▶ **WHAT NEEDS TO BE DONE**
Copy each line of the listing below exactly and drop the images.

#####

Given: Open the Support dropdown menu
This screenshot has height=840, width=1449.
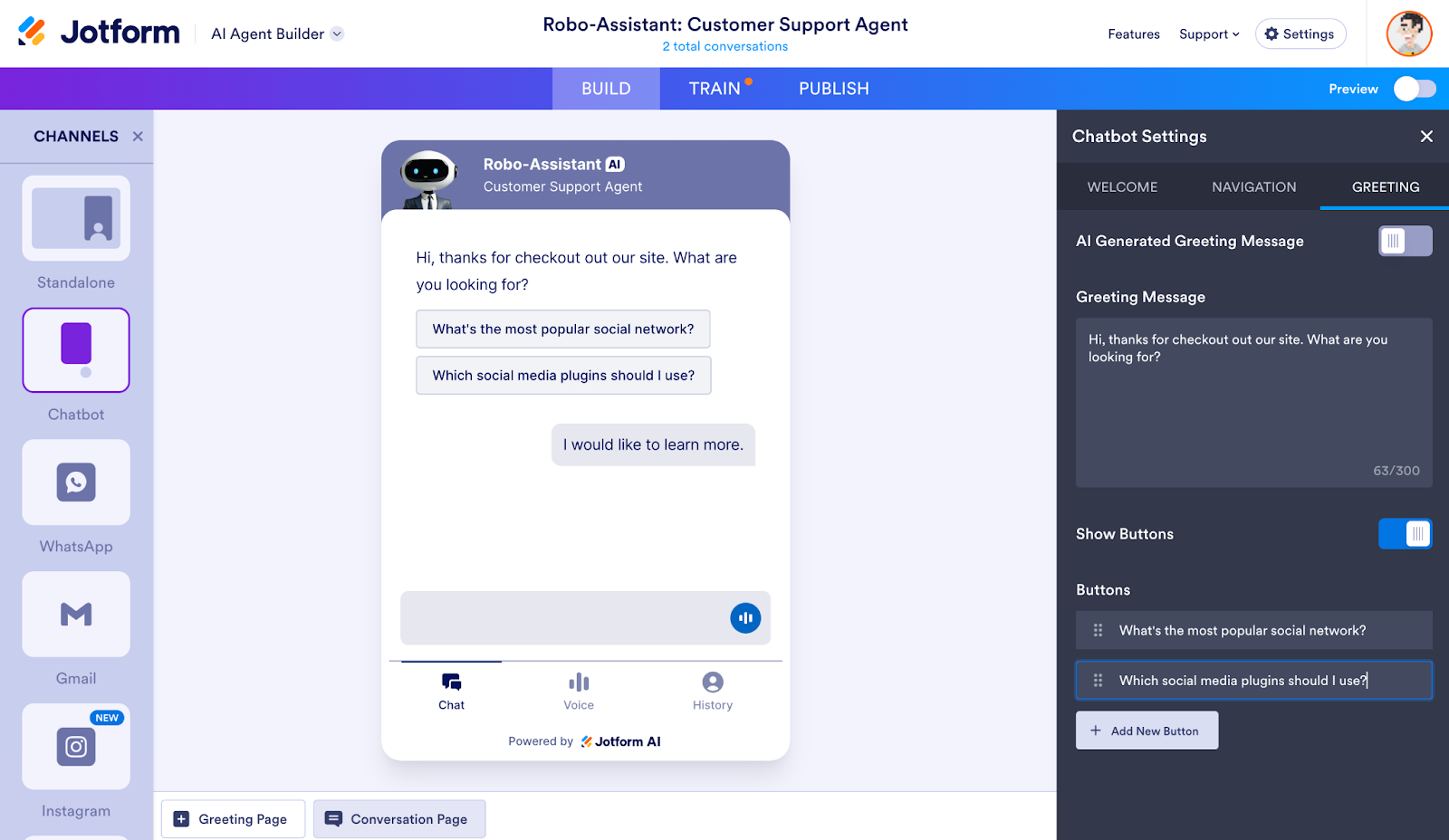Looking at the screenshot, I should pos(1208,33).
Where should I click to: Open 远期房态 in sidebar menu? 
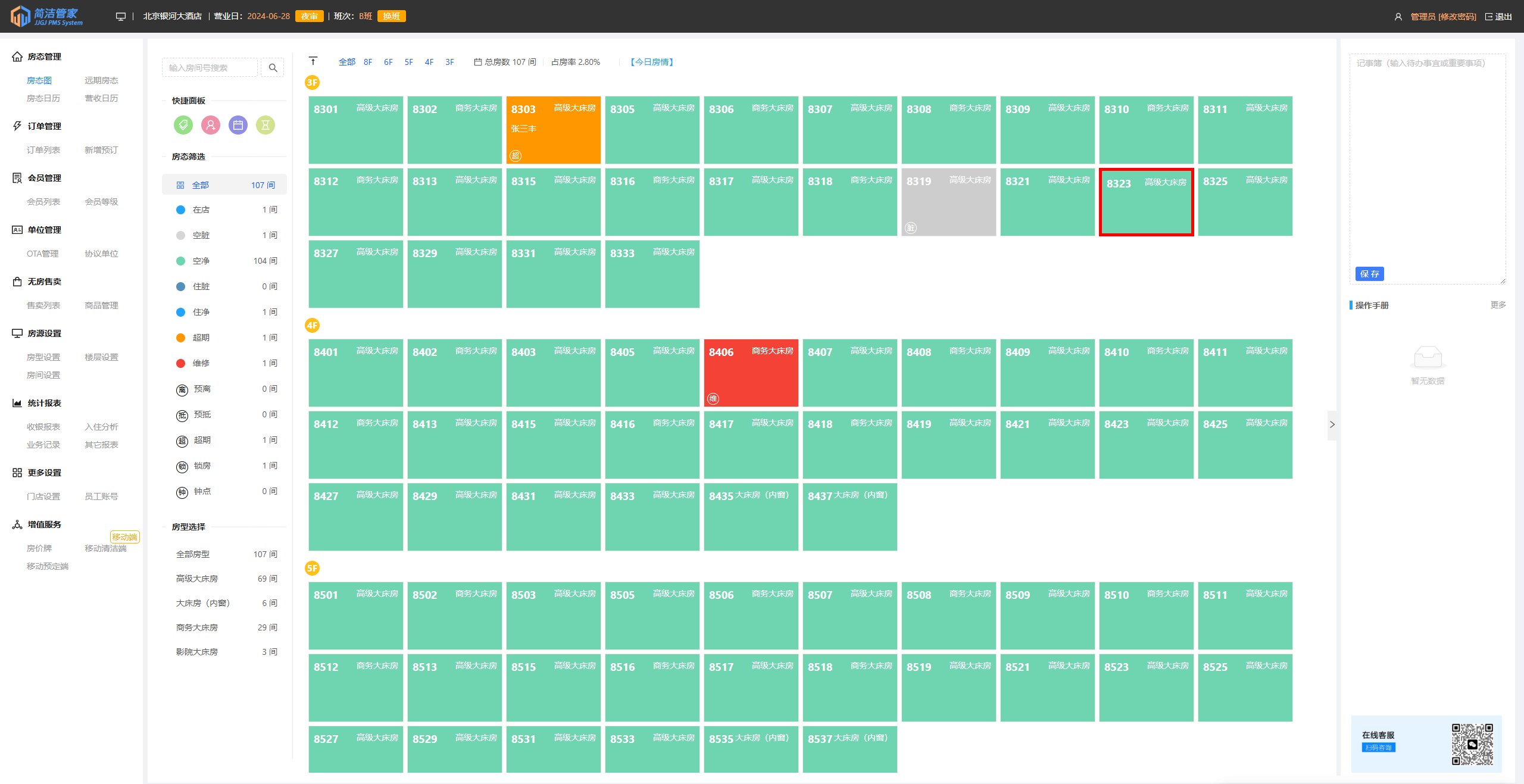tap(101, 80)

#####

▶ **RESULT FOR THIS EXERCISE**
Given: Open the Support dropdown menu
This screenshot has height=840, width=1449.
Looking at the screenshot, I should pos(1208,33).
Where should I click to: Open 远期房态 in sidebar menu? 
tap(101, 80)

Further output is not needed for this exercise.